SET EXERCISE
Change "山梨県" to "長野県" in the records, starting at the line that contains "Image resolution: width=451, height=1001." and stopping after the line that contains "テキストを画像にする (306, 956)", and give back only those lines with nothing else altered.

DATA TO USE
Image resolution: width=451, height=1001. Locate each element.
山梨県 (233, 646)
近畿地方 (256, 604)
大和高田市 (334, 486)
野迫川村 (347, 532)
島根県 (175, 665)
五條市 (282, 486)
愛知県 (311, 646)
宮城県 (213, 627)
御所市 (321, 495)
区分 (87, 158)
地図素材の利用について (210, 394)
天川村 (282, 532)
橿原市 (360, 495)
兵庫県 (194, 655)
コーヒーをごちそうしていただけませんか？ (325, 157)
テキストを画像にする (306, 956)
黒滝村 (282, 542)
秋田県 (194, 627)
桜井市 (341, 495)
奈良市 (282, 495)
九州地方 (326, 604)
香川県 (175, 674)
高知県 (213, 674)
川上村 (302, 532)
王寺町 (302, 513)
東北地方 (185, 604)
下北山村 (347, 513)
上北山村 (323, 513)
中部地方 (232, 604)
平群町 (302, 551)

==

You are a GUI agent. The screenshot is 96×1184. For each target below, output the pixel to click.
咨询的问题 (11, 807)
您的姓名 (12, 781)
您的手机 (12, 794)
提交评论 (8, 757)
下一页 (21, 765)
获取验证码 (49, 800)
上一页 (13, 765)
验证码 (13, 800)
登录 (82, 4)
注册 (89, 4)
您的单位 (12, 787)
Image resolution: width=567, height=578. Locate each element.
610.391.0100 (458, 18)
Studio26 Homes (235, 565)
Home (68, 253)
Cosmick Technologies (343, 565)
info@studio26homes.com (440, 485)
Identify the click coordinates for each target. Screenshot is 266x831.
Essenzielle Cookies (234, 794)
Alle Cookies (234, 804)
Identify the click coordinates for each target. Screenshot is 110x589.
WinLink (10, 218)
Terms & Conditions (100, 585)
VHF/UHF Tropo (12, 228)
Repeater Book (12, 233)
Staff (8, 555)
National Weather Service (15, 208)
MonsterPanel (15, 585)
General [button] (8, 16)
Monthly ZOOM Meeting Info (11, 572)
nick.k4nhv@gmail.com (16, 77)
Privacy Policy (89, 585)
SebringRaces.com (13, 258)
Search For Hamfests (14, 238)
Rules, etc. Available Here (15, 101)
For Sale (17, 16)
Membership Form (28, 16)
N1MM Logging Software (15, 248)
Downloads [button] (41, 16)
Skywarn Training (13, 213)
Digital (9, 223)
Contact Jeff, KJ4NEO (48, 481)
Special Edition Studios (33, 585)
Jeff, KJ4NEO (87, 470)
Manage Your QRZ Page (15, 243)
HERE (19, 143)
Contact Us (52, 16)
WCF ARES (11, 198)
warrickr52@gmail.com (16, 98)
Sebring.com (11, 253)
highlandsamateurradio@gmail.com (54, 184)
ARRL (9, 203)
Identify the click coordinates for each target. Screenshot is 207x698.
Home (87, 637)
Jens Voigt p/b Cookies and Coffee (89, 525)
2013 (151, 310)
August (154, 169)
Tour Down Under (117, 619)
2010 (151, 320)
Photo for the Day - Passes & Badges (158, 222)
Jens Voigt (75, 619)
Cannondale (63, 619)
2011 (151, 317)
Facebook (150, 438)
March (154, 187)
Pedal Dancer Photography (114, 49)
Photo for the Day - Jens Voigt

COMPLETED EXERCISE
Image resolution: width=451, height=1001. Locate each element.
長野県 (233, 646)
近畿地方 (256, 604)
大和高田市 (334, 486)
野迫川村 (347, 532)
島根県 (175, 665)
五條市 (282, 486)
愛知県 (311, 646)
宮城県 (213, 627)
御所市 (321, 495)
区分 (87, 158)
地図素材の利用について (210, 394)
天川村 (282, 532)
橿原市 (360, 495)
兵庫県 (194, 655)
コーヒーをごちそうしていただけませんか？ (325, 157)
テキストを画像にする (306, 956)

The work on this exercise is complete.